The regional boards are part of the state’s labor-development network — a system designed to connect businesses to workers and provide training and assistance to out-of-work Floridians. The agencies receive more than $250 million a year in federal funding and are governed by boards filled with business and civic leaders.
The boards, which attract little public attention, enjoy broad autonomy, but the Agency for Workforce Innovation has some oversight on spending. Its survey found 574 contracts valued at $55.4 million for a 21-month period from July 2008 to April 2010.
At least $7 million of that went to private, for-profit businesses linked to board members. In some instances, that money paid for worker-training programs at board-member companies. In others, it bought services or products — everything from promotional water bottles to office space.
State law at the time required that contracts with board members be approved by two-thirds of the agency’s full board, but that often didn’t happen. In a few instances, auditors were unable to verify that board members who profited from a deal disclosed a conflict or abstained from voting.
And although the survey tried to identify all deals involving work-force board members, some went unreported.
Workforce Central Florida made payments to at least three companies tied to current or former board members during the survey period. It paid a small marketing company more than $50,000; a software company almost $7,000, part of a three-year deal worth almost $50,000; and an office-furniture company more than $145,000.
But Workforce Central Florida concluded those transactions did not fit AWI’s parameters, so it did not reveal them.
Regional work-force executives said there was confusion about the requirement that board-member contracts be approved by a two-thirds majority of each regional board. Some took that to mean two-thirds of board members attending a meeting, not two-thirds of the full board.

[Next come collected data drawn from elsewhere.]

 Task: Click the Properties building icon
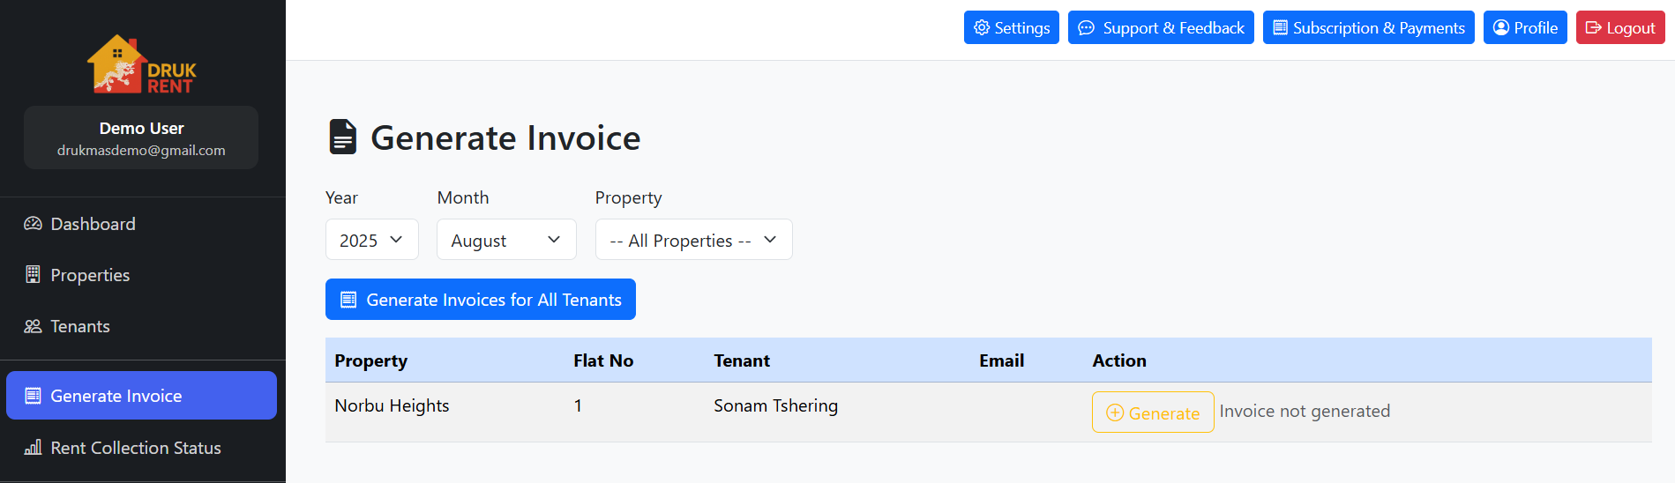(x=33, y=274)
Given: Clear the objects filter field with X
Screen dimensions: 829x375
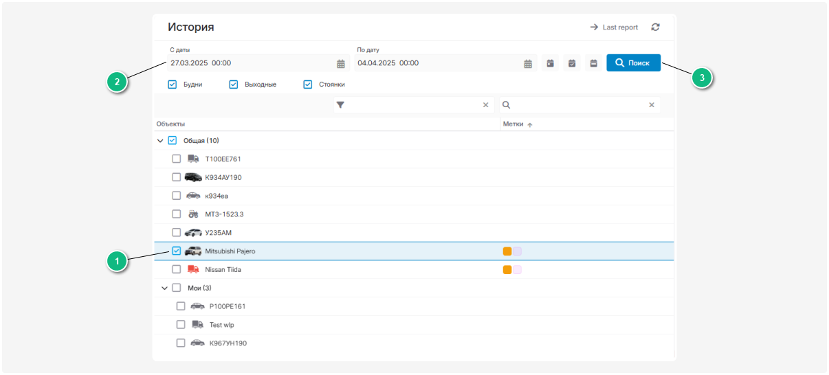Looking at the screenshot, I should (x=485, y=105).
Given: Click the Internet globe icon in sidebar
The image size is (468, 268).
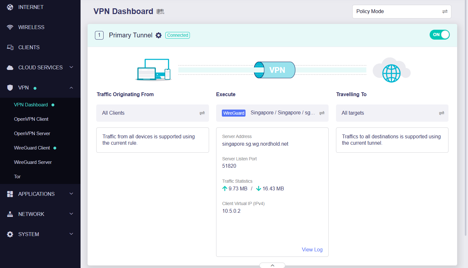Looking at the screenshot, I should (10, 7).
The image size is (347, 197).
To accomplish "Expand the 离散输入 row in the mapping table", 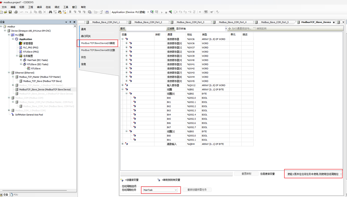I will coord(123,144).
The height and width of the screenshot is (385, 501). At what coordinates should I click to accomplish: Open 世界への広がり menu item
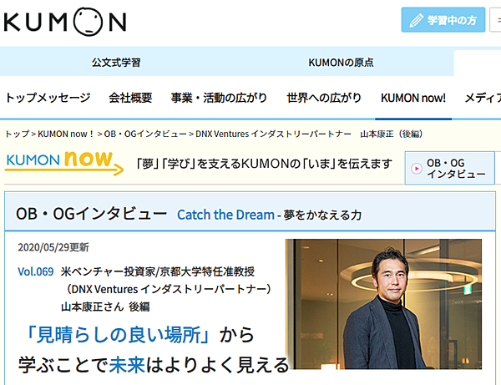324,98
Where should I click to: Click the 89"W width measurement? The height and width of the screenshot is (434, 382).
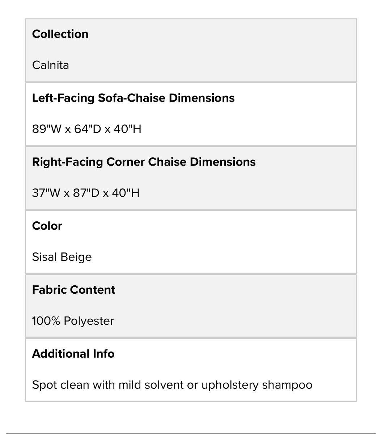point(47,129)
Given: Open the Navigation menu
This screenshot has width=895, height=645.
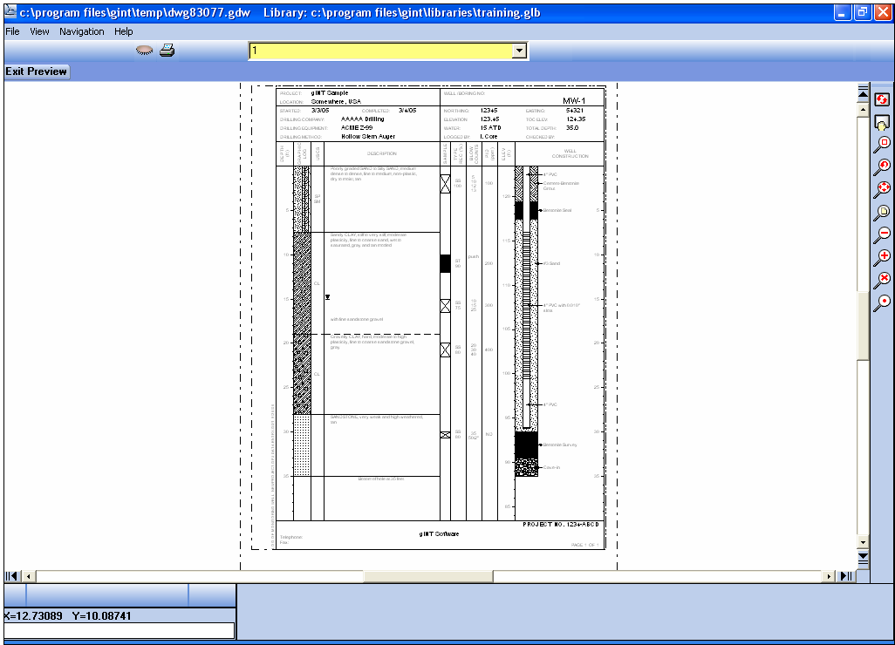Looking at the screenshot, I should coord(82,31).
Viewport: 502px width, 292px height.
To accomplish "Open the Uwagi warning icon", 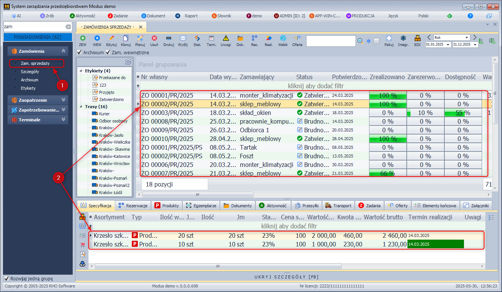I will (x=226, y=38).
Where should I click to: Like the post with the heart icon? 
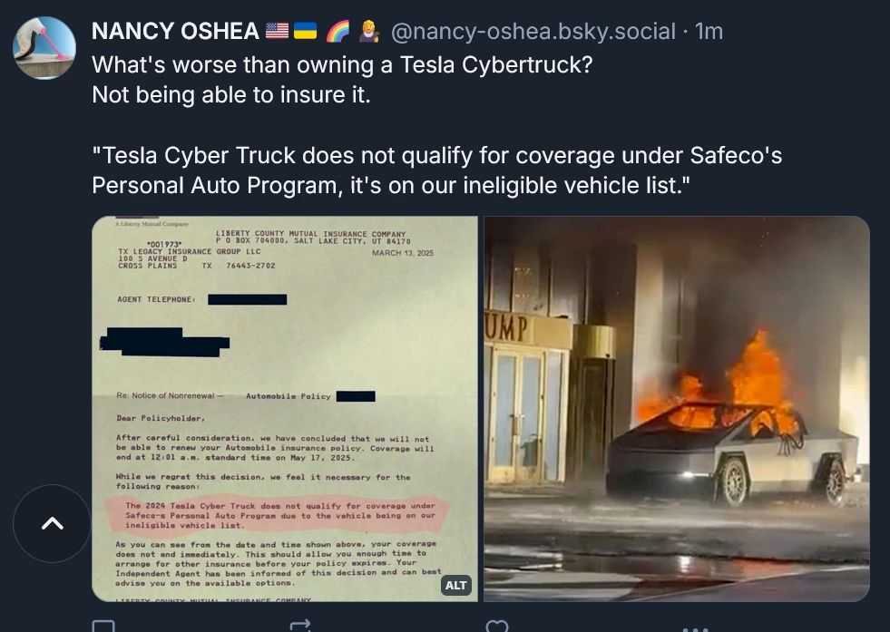(x=496, y=627)
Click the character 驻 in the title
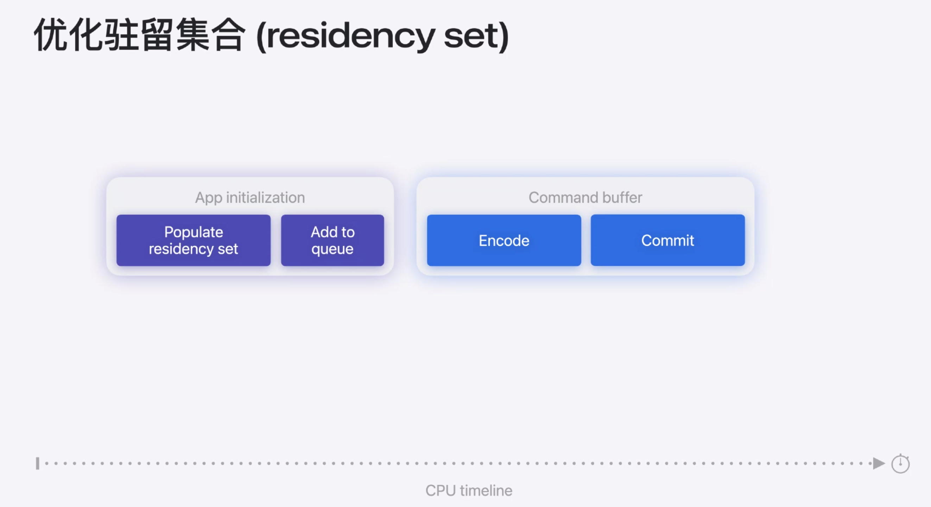Viewport: 931px width, 507px height. (x=121, y=35)
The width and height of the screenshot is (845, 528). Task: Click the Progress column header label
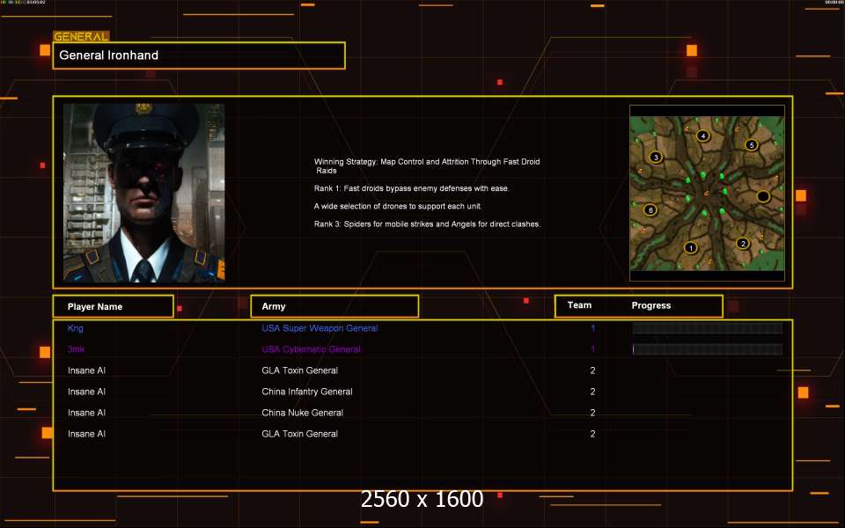(x=651, y=305)
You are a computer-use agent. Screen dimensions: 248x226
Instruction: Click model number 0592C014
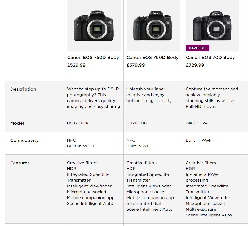pos(77,123)
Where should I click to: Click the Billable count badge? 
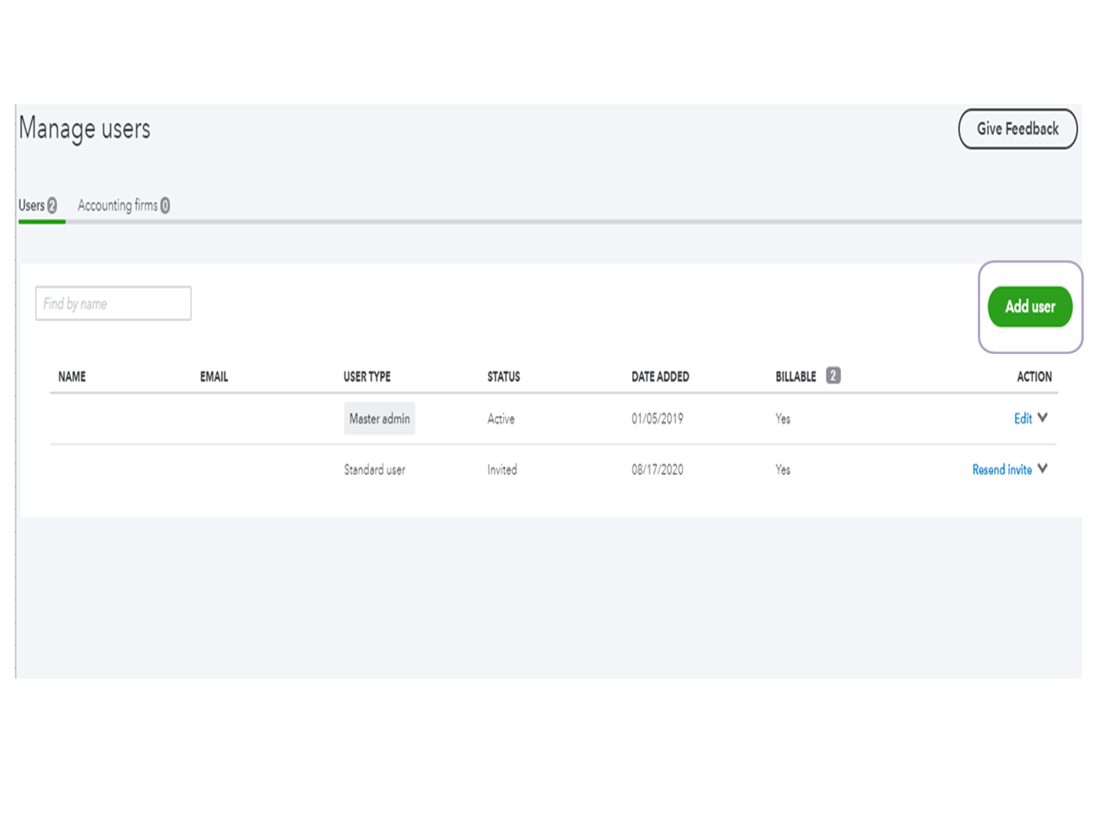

Brevard Workforce President Lisa Rice said agencies asked repeatedly for a clarification but received none. Her agency stopped doing business with for-profit companies tied to board members after AWI completed its report. It’s not a formal policy, Rice said, “but that’s the way we run it.”
Workforce Central Florida adopted a similar approach last month, after the Orlando Sentinel revealed that board members’ companies had received more than $1 million in contracts during the past six years. And recently, the head of First Coast Workforce, which serves the Jacksonville area, said he would raise the issue at his board’s next meeting.
First Coast awarded contracts worth almost $370,000 for office space to a development company led by an agency board member. First Coast President and CEO Bruce Ferguson said that deal was handled appropriately, but he acknowledged the potential for trouble.
Roger Hood, who leads the work-force board in Highlands, Hardee and DeSoto counties, agreed, but he worried small, rural agencies would lose board members if they could not do business with the organization.
In December 2009, Heartland Workforce signed a 10-year lease with a company owned by the family of a board member. The deal, worth almost $3.8 million, got its start when the board member told Hood his company was building 27,000 feet of office space in Sebring.
At the time, the agency was looking for a new office — it was losing its lease — but it had not found a suitable location. In October 2009, an agency committee heard presentations from the board member and a representative from a competing property. The committee ultimately chose the board member’s building.
Hood said he’s “very comfortable” with the outcome.
“Everything was done in the public,” he said. “It wasn’t in the shadows.”